CAUPD has a major role in designing and planning new cities in China.

==Relationships with other organizations==

CAUPD is authorized by the Academic Degrees Committee of the State Council to confer Master's Degrees in Urban Planning and to operate a post-doctorate research station. It also is the backing and sponsoring body of over ten academic organizations such as the Urban Planning Society of China, the Urban Transport Planning Committee of China and the National Network of Scientific and Technological Information in Urban Planning. The organization routinely sends groups of its employees to the UCLA Luskin School of Public Affairs in Los Angeles, California to study and participate in social exchanges with master's degree students in Urban Planning. In a related exchange, masters students in Urban Planning from the UCLA Luskin School of Public Affairs, USC Price School of Public Policy, and Portland State University have been welcomed to participate in internships in various CAUPD offices. CAUPD has also established links with relevant academic institutions and companies from more than 20 countries in the world. It is the corporate member of the International Federation of Housing and Planning (IFHP).

CAUPD is the corporate member of the China International Engineering Consulting Corporation.
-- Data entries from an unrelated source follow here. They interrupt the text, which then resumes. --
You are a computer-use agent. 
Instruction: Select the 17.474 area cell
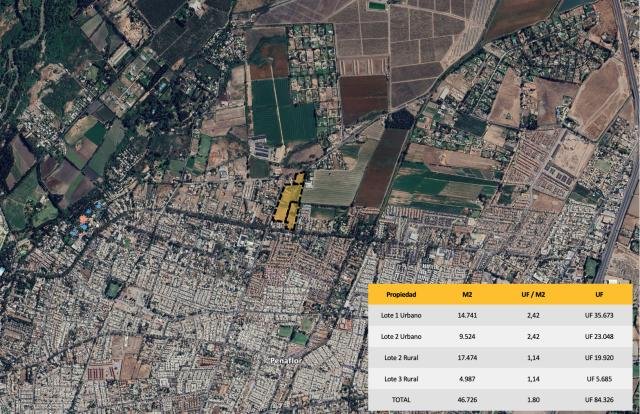click(467, 358)
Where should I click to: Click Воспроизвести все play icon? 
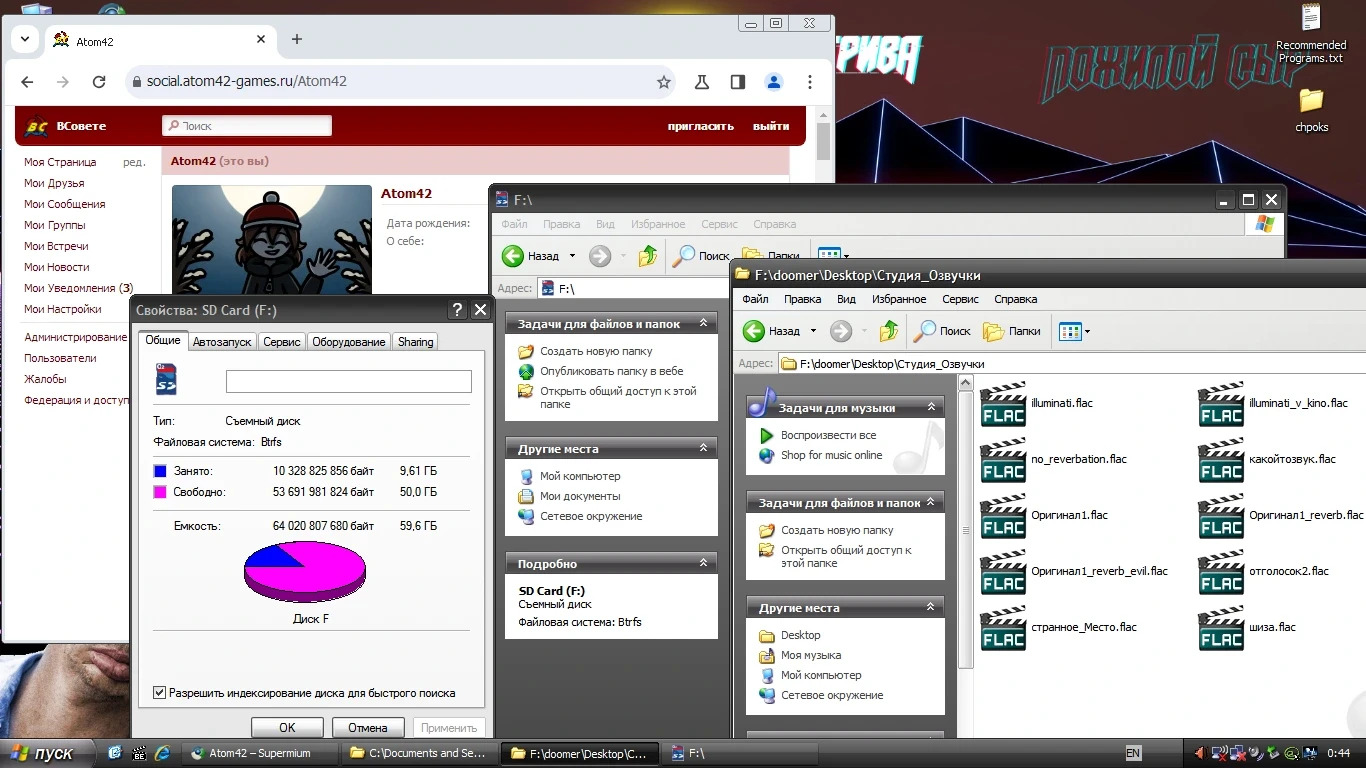point(767,435)
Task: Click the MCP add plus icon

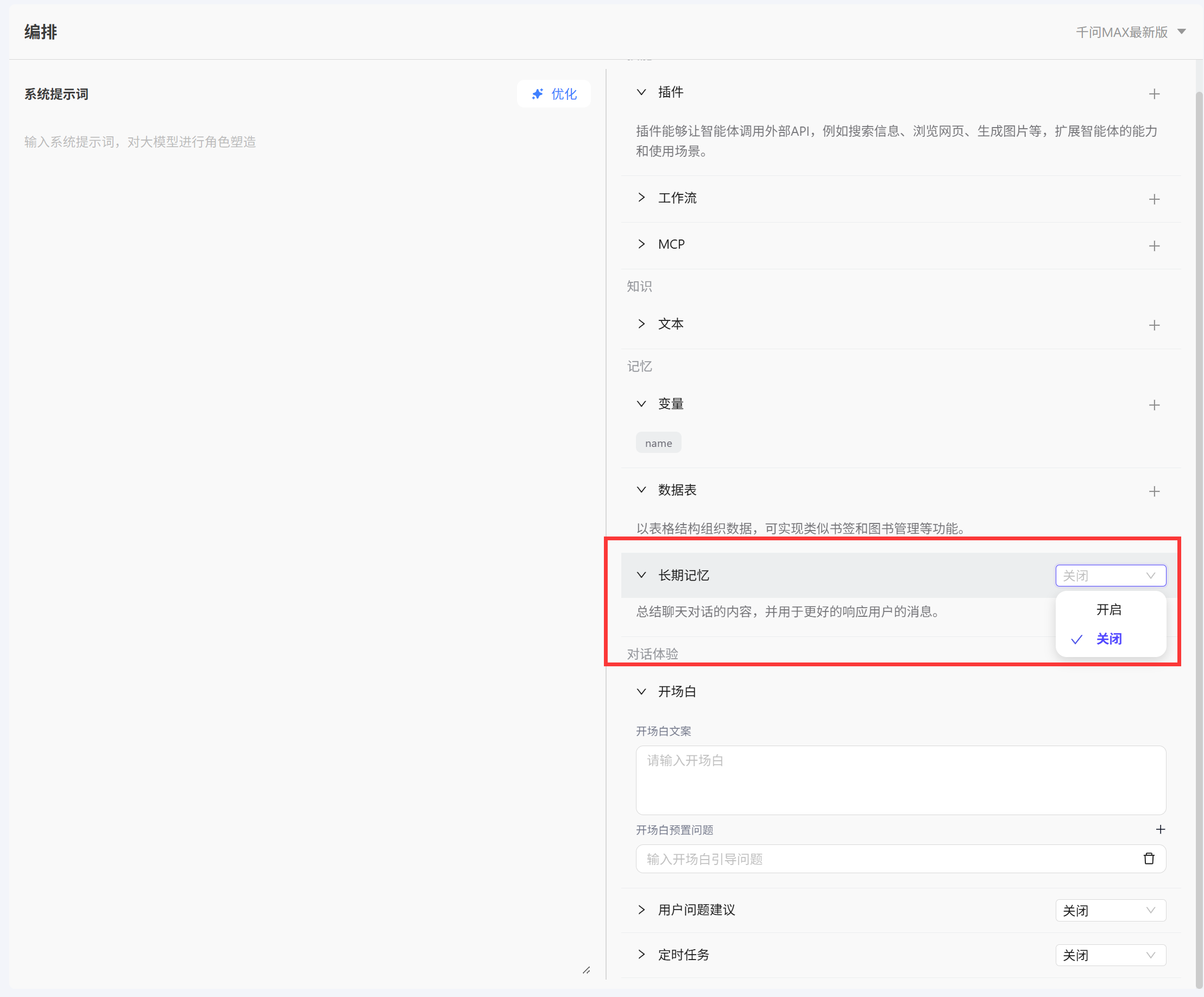Action: pyautogui.click(x=1154, y=246)
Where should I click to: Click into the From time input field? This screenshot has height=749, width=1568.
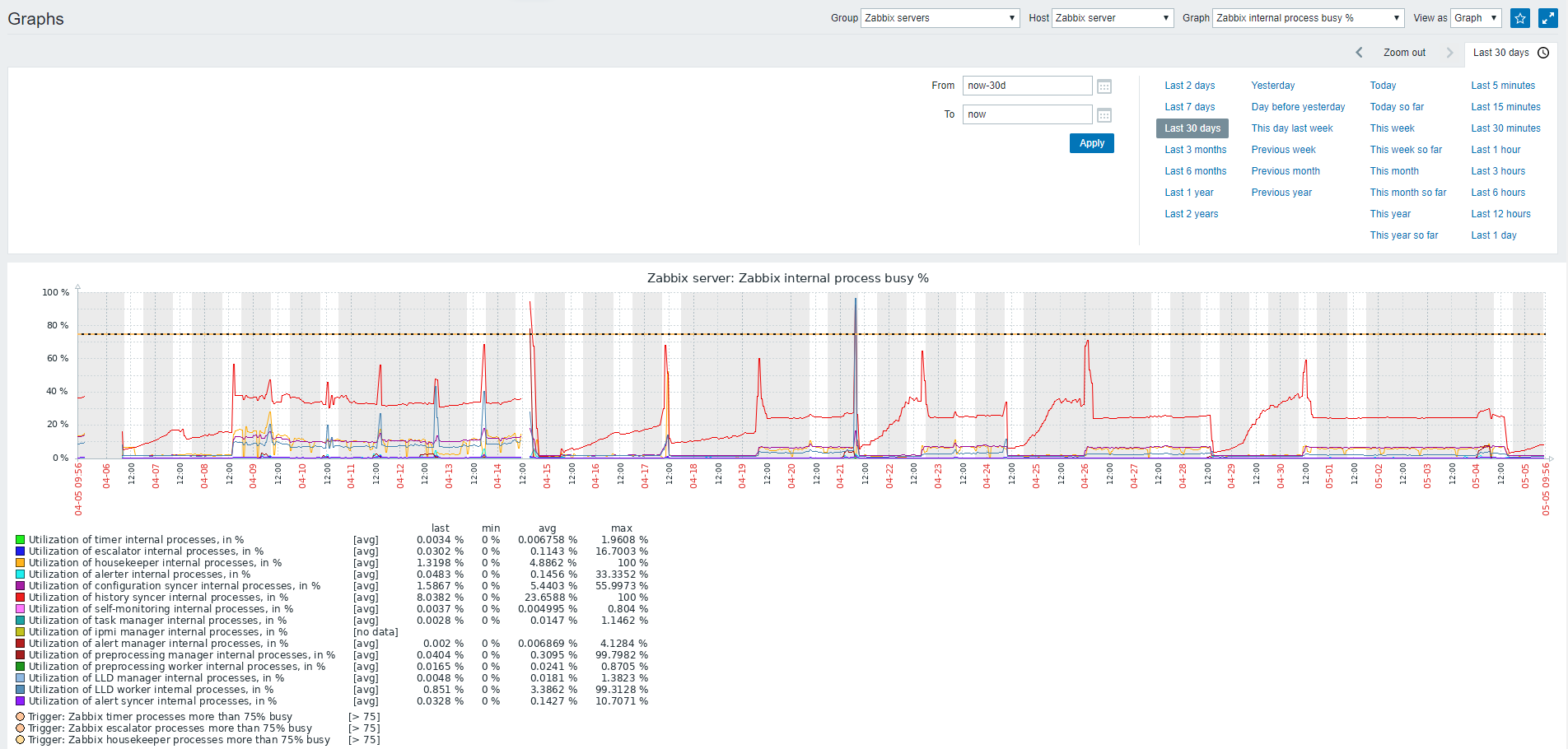[1027, 86]
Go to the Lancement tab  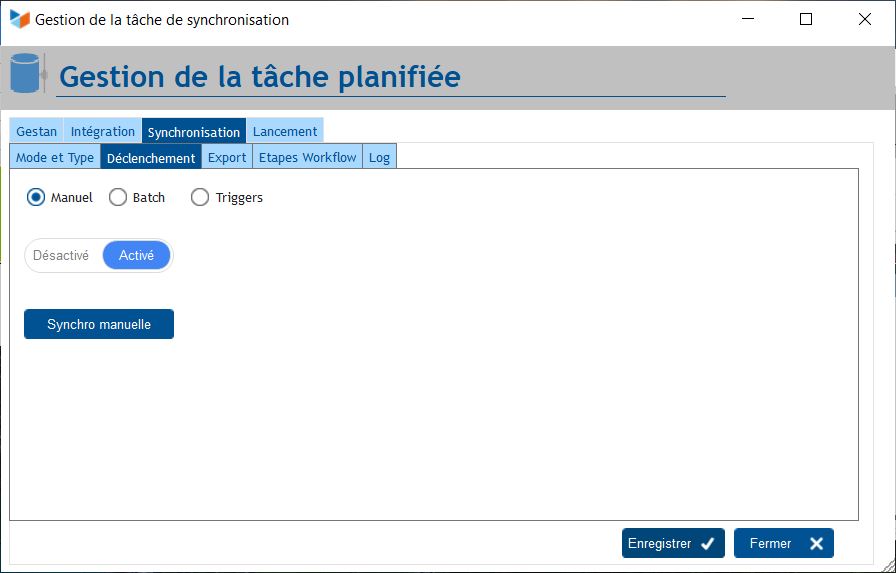(285, 131)
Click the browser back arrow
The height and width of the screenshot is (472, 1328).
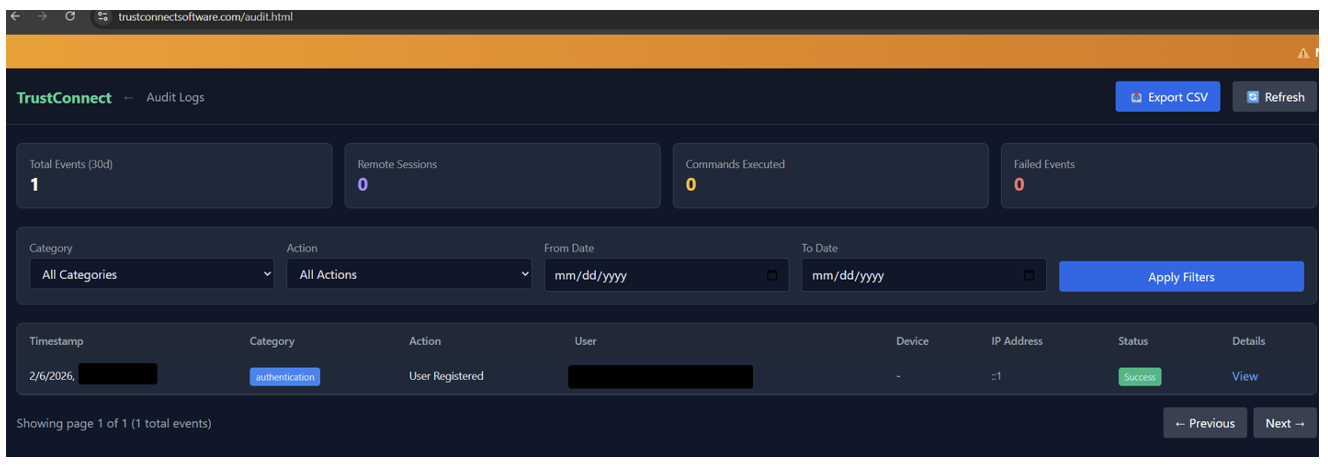(15, 16)
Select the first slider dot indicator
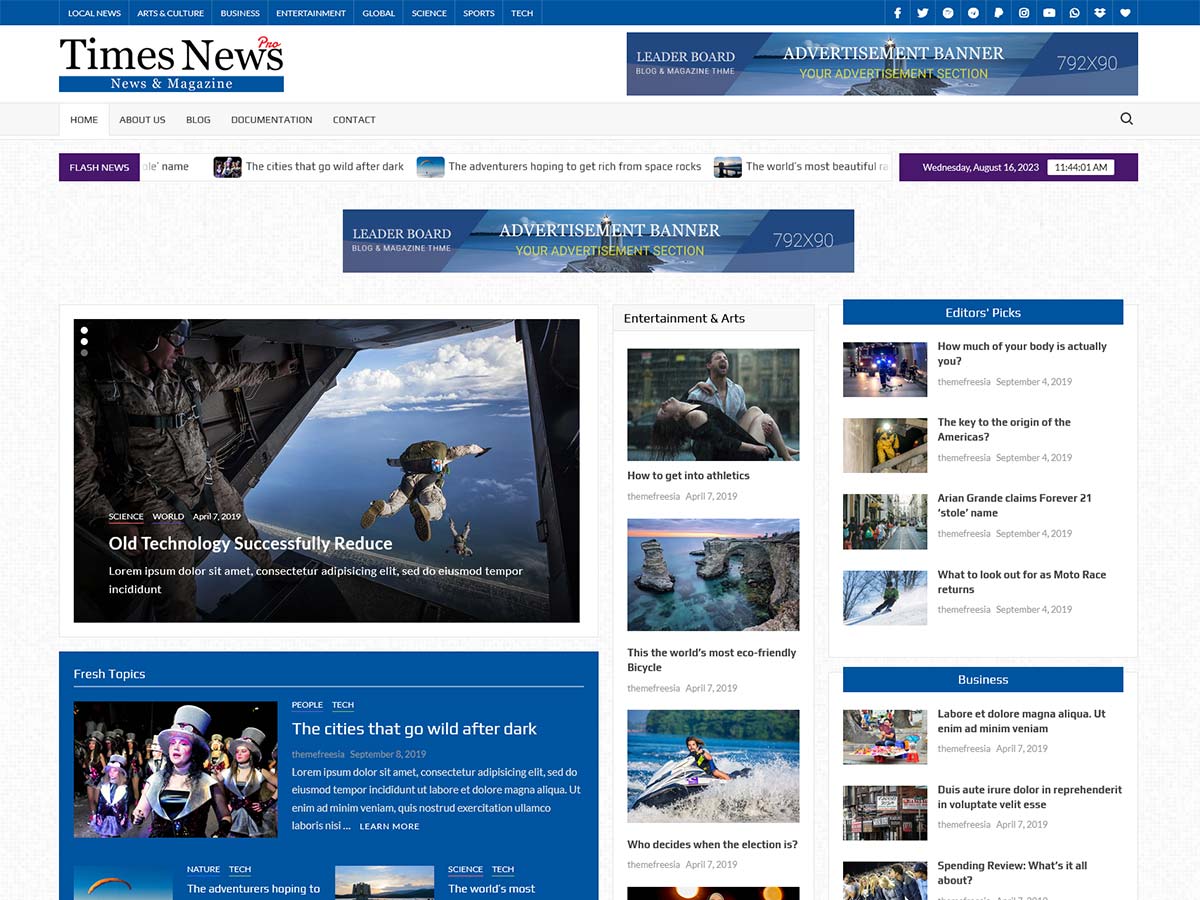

It is also the national administrative and technical office on planning norms and rail transport codes. Three research centers of MHURD are located in CAUPD: the Urban Transport Center, the Urban Rail and LRT Research Center, the Urban Water Resources Center and Urban Water Quality Inspecting Center.

CAUPD advocates and promotes the ethos of “realistic in spirit, active in thinking and rigorous in style”. In its staff pool of over 550 people, there are two academicians of the Chinese Engineering Academy, one counselor of the State Council, 360 professional workers in which more than 200 people have senior professional titles (including 55 professors).

CAUPD has 3 studios and 12 institutes in Beijing, and 6 branch offices in Shanghai, Shenzhen, Chongqing, Haikou, Shantou, and Xiamen. Its Beijing office is located a No. 5 West Chegongzhuang Road, Haidian District, Beijing, China. Since 1982, the academy has completed over 3500 planning related projects, in which 50 projects have won national or ministry-level prizes and over 160 projects won provincial prizes.